PROBLEM DETAILS: Your answer is the lines below, exactly, from the one that contains "Η Bristol Myers" through the one that contains "Advanced Search (185, 205)", both included.

INPUT DATA:
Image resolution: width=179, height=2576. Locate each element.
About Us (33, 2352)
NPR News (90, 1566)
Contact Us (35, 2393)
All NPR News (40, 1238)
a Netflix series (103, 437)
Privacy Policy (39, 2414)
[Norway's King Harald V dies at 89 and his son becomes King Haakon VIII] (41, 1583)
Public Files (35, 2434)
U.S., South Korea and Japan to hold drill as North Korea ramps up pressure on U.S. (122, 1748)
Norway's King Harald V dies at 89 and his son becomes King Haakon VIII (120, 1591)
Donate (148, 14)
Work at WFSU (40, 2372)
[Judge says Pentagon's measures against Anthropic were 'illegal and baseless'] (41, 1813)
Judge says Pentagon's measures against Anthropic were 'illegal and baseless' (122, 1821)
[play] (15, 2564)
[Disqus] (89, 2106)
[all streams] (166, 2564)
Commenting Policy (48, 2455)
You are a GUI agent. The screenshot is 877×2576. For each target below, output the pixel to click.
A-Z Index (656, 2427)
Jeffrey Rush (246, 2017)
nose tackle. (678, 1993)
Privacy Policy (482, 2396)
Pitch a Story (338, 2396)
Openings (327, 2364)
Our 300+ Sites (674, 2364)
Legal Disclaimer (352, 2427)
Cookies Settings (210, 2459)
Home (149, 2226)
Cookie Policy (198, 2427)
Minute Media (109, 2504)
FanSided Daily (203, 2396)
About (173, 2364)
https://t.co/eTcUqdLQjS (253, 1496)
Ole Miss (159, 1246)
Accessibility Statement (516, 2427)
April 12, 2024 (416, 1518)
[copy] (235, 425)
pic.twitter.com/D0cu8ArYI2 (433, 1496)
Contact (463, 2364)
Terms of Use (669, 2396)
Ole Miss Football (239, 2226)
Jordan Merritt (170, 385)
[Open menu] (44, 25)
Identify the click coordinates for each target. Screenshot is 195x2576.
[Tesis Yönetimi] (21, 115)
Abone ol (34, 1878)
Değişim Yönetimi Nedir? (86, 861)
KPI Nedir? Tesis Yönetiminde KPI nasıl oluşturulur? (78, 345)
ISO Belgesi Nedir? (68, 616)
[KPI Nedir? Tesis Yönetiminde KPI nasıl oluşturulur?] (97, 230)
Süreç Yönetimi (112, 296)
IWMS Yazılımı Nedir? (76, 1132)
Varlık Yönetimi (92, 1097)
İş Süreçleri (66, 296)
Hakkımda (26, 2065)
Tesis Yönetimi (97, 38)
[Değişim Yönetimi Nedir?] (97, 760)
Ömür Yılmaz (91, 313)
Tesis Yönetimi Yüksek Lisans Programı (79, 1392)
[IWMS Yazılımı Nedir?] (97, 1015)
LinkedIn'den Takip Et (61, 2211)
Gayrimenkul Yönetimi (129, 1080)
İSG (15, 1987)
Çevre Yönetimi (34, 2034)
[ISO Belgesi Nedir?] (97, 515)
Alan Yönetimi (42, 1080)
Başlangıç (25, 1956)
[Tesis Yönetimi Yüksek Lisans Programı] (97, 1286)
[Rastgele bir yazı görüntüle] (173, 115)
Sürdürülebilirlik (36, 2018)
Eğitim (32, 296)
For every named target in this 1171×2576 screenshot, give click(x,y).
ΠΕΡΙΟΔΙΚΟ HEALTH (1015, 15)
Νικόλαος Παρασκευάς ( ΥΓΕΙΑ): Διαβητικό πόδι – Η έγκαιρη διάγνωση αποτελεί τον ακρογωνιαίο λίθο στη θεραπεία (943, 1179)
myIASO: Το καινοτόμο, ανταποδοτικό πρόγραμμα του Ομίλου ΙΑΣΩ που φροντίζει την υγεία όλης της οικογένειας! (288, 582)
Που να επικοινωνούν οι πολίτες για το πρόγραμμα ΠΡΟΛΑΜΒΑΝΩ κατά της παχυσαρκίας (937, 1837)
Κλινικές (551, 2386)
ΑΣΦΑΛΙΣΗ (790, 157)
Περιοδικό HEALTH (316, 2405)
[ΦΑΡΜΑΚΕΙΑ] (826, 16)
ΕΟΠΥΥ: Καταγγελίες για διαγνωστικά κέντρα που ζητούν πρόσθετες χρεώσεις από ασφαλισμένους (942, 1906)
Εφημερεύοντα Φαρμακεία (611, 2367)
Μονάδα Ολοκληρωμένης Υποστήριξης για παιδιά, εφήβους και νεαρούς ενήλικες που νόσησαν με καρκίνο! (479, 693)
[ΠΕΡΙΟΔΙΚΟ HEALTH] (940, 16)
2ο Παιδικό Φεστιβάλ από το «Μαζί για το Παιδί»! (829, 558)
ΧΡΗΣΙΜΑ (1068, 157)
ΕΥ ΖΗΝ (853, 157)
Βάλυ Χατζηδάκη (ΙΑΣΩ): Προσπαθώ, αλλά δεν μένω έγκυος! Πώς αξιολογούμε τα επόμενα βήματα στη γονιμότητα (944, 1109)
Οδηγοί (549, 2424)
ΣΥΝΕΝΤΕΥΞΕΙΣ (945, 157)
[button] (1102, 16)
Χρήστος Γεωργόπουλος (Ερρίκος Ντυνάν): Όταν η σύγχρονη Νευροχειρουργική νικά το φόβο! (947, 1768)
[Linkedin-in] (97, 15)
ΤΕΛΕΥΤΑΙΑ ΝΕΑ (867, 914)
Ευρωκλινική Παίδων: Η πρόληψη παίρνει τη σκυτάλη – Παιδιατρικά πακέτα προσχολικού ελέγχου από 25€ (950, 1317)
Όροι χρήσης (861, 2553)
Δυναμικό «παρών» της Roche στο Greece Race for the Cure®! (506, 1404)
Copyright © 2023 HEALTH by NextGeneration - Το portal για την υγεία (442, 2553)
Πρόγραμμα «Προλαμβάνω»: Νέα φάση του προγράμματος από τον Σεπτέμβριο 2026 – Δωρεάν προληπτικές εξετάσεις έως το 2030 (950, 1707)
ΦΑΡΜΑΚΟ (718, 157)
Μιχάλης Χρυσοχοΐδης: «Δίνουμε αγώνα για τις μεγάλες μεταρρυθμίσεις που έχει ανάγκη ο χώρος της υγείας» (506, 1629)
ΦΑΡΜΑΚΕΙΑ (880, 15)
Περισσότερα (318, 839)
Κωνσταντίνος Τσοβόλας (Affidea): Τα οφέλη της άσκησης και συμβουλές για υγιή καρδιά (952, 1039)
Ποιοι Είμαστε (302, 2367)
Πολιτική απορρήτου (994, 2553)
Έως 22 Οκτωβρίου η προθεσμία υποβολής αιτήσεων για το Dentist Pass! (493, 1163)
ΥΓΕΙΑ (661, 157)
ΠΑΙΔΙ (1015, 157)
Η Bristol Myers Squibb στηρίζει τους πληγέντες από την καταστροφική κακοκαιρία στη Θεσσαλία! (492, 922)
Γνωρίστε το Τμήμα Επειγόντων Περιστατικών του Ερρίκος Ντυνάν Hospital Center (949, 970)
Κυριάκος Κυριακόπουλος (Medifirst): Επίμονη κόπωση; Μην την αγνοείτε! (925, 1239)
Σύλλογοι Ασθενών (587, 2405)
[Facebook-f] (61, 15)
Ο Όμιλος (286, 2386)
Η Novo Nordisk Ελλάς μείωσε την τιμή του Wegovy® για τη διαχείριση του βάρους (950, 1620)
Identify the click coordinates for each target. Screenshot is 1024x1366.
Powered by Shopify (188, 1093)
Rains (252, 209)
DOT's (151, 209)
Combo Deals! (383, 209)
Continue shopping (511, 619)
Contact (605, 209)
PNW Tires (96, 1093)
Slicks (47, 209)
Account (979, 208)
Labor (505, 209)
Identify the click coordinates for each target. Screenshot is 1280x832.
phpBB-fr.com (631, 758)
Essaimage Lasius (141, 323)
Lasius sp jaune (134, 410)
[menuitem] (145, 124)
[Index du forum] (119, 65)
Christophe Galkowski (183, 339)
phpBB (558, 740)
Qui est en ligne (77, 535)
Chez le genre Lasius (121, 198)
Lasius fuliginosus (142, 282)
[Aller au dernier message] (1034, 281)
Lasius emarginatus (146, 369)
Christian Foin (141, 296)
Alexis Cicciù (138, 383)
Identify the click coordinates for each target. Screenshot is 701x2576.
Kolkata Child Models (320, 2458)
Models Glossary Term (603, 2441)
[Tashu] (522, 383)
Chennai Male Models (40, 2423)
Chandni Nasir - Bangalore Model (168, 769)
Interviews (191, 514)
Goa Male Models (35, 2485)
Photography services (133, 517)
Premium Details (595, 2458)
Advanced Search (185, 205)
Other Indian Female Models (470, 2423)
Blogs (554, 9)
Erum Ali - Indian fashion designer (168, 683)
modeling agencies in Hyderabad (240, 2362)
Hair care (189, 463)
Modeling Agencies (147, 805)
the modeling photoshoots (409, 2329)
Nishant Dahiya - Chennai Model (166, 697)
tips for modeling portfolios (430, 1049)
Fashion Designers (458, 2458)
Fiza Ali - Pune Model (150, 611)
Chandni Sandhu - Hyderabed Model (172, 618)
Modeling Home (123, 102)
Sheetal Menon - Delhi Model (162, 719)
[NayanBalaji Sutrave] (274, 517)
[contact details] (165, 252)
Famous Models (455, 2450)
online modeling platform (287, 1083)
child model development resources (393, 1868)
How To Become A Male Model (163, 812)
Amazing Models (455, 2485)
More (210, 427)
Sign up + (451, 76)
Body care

SOLUTION TO THIS PROBLEM:
Η Bristol Myers Squibb στηρίζει τους πληγέντες από την καταστροφική κακοκαιρία στη Θεσσαλία! (492, 922)
Γνωρίστε το Τμήμα Επειγόντων Περιστατικών του Ερρίκος Ντυνάν Hospital Center (949, 970)
Κυριάκος Κυριακόπουλος (Medifirst): Επίμονη κόπωση; Μην την αγνοείτε! (925, 1239)
Σύλλογοι Ασθενών (587, 2405)
[Facebook-f] (61, 15)
Ο Όμιλος (286, 2386)
Η Novo Nordisk Ελλάς μείωσε την τιμή του Wegovy® για τη διαχείριση του βάρους (950, 1620)
Identify the click coordinates for each target. Screenshot is 1024x1366.
Powered by Shopify (188, 1093)
Rains (252, 209)
DOT's (151, 209)
Combo Deals! (383, 209)
Continue shopping (511, 619)
Contact (605, 209)
PNW Tires (96, 1093)
Slicks (47, 209)
Account (979, 208)
Labor (505, 209)
Identify the click coordinates for each target. Screenshot is 1280x832.
phpBB-fr.com (631, 758)
Essaimage Lasius (141, 323)
Lasius sp jaune (134, 410)
[menuitem] (145, 124)
[Index du forum] (119, 65)
Christophe Galkowski (183, 339)
phpBB (558, 740)
Qui est en ligne (77, 535)
Chez le genre Lasius (121, 198)
Lasius fuliginosus (142, 282)
[Aller au dernier message] (1034, 281)
Lasius emarginatus (146, 369)
Christian Foin (141, 296)
Alexis Cicciù (138, 383)
Identify the click coordinates for each target. Screenshot is 701x2576.
Kolkata Child Models (320, 2458)
Models Glossary Term (603, 2441)
[Tashu] (522, 383)
Chennai Male Models (40, 2423)
Chandni Nasir - Bangalore Model (168, 769)
Interviews (191, 514)
Goa Male Models (35, 2485)
Photography services (133, 517)
Premium Details (595, 2458)
Advanced Search (185, 205)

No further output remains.